Three  things juxtaposed themselves oddly this weekend in a way that brought this phrase back to me.   Father's Day, of course---my first without Dad, and Marty far away in America.  A note back from an old friend, who I'd written to congratulate on his 75th birthday, sharing the news that his wife was undergoing the final in a series of chemo treatments for a particularly difficult form of cancer--- "and now we see."    And finally, the discovery that a small jewelry box, containing some  necklaces and a ring that I had given my mother for gifts including  her own 75th birthday, has evidently been stolen sometime in the last couple of weeks.  It might have happened in any of  a number of places--from the airport or airlines to one of the hotels I've stayed in here or in Korea.  Impossible to say.  

Of course my first reaction was a sense of violation, anger at myself for being careless perhaps---and dismay.  Some of the pieces were valuable, but more in the sentimental sense than what it would cost to replace them.  The ring, in particular, I wore often and it gave me a sense of closeness to my mother.  Then I thought of my friend, struggling with the life threatening illness of his spouse, and it put things in more perspective.  After all, it was a ring, not a life.  

In Vipassana, you hear over and over again---and try to absorb--that all things are impermanent.

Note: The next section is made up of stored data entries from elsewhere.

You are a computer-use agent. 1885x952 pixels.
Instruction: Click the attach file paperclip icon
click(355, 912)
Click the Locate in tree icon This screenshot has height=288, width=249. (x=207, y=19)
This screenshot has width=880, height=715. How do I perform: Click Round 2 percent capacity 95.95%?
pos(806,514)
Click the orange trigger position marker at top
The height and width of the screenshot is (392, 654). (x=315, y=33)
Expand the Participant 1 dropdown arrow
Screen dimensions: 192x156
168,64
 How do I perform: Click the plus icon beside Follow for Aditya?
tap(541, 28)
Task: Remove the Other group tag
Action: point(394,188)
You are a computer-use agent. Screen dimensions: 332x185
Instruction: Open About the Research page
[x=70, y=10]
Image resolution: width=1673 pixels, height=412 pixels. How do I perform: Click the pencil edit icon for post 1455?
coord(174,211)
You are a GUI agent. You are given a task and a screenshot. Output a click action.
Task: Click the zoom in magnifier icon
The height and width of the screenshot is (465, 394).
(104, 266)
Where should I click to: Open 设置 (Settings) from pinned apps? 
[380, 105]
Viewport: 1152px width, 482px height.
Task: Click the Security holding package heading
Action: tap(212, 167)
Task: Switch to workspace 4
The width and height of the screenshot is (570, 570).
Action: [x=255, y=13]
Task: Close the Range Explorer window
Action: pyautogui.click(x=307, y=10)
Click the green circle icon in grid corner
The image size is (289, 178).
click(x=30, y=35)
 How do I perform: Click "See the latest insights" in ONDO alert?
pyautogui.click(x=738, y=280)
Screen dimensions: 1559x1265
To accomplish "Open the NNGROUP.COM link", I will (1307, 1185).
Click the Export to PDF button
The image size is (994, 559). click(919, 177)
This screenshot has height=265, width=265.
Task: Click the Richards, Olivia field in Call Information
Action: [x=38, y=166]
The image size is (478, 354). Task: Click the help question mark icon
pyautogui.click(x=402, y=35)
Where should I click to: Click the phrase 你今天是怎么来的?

Over a few hours, I began to tell myself a story of the ring and the other jewelry--whether true or not, it really doesn't matter.  These things had a value to me that was mostly sentimental, fending off the sense of impermanence that ultimately dooms us all.  I don't know anything about the person or persons who took the box, or their motives.  I can only hope they really needed the money that these pieces brought them.  I hope that the jewelry paid a doctor for the care of an elderly parent, or tuition for a student, or rent for a down and out relative.  In any event, I must face that they have now passed from my possession as surely as they did from my mother's when she died.  It helps to think they are doing some worldly good.   But even if not--there is the odd comfort of hearing my father's voice:  "we take what's  dished out." 

1 comment:

Basia said...

What a lovely way of looking at it.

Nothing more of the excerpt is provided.